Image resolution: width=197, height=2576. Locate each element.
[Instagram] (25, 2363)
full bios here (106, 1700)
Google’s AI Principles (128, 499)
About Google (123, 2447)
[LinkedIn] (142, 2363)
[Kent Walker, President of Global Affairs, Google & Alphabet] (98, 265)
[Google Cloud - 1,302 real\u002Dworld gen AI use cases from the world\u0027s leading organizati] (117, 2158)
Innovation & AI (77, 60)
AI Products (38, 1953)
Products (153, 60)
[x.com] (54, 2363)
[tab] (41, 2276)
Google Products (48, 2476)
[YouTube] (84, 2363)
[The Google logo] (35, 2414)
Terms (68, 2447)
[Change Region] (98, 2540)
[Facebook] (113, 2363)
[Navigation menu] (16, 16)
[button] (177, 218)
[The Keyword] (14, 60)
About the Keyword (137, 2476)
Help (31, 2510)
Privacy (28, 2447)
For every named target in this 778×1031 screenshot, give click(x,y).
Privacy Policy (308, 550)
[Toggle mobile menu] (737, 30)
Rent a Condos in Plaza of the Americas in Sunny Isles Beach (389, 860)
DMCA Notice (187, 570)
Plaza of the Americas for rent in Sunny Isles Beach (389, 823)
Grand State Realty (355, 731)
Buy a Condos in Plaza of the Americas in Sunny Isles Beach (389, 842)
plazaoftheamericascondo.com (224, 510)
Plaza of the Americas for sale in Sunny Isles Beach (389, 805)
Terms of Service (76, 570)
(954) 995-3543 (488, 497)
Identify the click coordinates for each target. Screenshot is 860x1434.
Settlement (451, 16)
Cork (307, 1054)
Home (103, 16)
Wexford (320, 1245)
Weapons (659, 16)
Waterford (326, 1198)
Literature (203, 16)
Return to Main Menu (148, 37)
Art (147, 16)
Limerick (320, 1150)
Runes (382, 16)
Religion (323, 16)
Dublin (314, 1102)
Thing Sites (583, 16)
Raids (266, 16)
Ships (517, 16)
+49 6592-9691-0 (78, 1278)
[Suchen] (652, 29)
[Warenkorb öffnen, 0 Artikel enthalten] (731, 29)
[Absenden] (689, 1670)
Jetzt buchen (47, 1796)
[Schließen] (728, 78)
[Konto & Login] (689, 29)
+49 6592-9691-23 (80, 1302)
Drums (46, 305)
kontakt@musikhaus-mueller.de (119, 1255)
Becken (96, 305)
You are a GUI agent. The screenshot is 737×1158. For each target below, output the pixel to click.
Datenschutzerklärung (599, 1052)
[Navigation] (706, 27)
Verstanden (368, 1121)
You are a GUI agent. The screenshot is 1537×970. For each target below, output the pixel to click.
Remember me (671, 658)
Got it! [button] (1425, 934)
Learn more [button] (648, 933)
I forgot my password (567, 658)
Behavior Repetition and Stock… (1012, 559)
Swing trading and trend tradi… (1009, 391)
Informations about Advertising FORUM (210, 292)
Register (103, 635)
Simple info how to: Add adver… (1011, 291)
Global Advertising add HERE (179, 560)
+---+
→ Set problem
Set down every one of the entries above again, word for word and in the same order.

→ Response to the task
Image resolution: width=197, height=2576. Locate each element.
[Instagram] (25, 2363)
full bios here (106, 1700)
Google’s AI Principles (128, 499)
About Google (123, 2447)
[LinkedIn] (142, 2363)
[Kent Walker, President of Global Affairs, Google & Alphabet] (98, 265)
[Google Cloud - 1,302 real\u002Dworld gen AI use cases from the world\u0027s leading organizati] (117, 2158)
Innovation & AI (77, 60)
AI Products (38, 1953)
Products (153, 60)
[x.com] (54, 2363)
[tab] (41, 2276)
Google Products (48, 2476)
[YouTube] (84, 2363)
[The Google logo] (35, 2414)
Terms (68, 2447)
[Change Region] (98, 2540)
[Facebook] (113, 2363)
[Navigation menu] (16, 16)
[button] (177, 218)
[The Keyword] (14, 60)
About the Keyword (137, 2476)
Help (31, 2510)
Privacy (28, 2447)
For every named target in this 778×1031 screenshot, give click(x,y).
Privacy Policy (308, 550)
[Toggle mobile menu] (737, 30)
Rent a Condos in Plaza of the Americas in Sunny Isles Beach (389, 860)
DMCA Notice (187, 570)
Plaza of the Americas for rent in Sunny Isles Beach (389, 823)
Grand State Realty (355, 731)
Buy a Condos in Plaza of the Americas in Sunny Isles Beach (389, 842)
plazaoftheamericascondo.com (224, 510)
Plaza of the Americas for sale in Sunny Isles Beach (389, 805)
Terms of Service (76, 570)
(954) 995-3543 (488, 497)
Identify the click coordinates for each target. Screenshot is 860x1434.
Settlement (451, 16)
Cork (307, 1054)
Home (103, 16)
Wexford (320, 1245)
Weapons (659, 16)
Waterford (326, 1198)
Literature (203, 16)
Return to Main Menu (148, 37)
Art (147, 16)
Limerick (320, 1150)
Runes (382, 16)
Religion (323, 16)
Dublin (314, 1102)
Thing Sites (583, 16)
Raids (266, 16)
Ships (517, 16)
+49 6592-9691-0 (78, 1278)
[Suchen] (652, 29)
[Warenkorb öffnen, 0 Artikel enthalten] (731, 29)
[Absenden] (689, 1670)
Jetzt buchen (47, 1796)
[Schließen] (728, 78)
[Konto & Login] (689, 29)
+49 6592-9691-23 (80, 1302)
Drums (46, 305)
kontakt@musikhaus-mueller.de (119, 1255)
Becken (96, 305)
You are a GUI agent. The screenshot is 737×1158. For each target below, output the pixel to click.
Datenschutzerklärung (599, 1052)
[Navigation] (706, 27)
Verstanden (368, 1121)
You are a GUI agent. The screenshot is 1537×970. For each target below, output the pixel to click.
Remember me (671, 658)
Got it! [button] (1425, 934)
Learn more [button] (648, 933)
I forgot my password (567, 658)
Behavior Repetition and Stock… (1012, 559)
Swing trading and trend tradi… (1009, 391)
Informations about Advertising FORUM (210, 292)
Register (103, 635)
Simple info how to: Add adver… (1011, 291)
Global Advertising add HERE (179, 560)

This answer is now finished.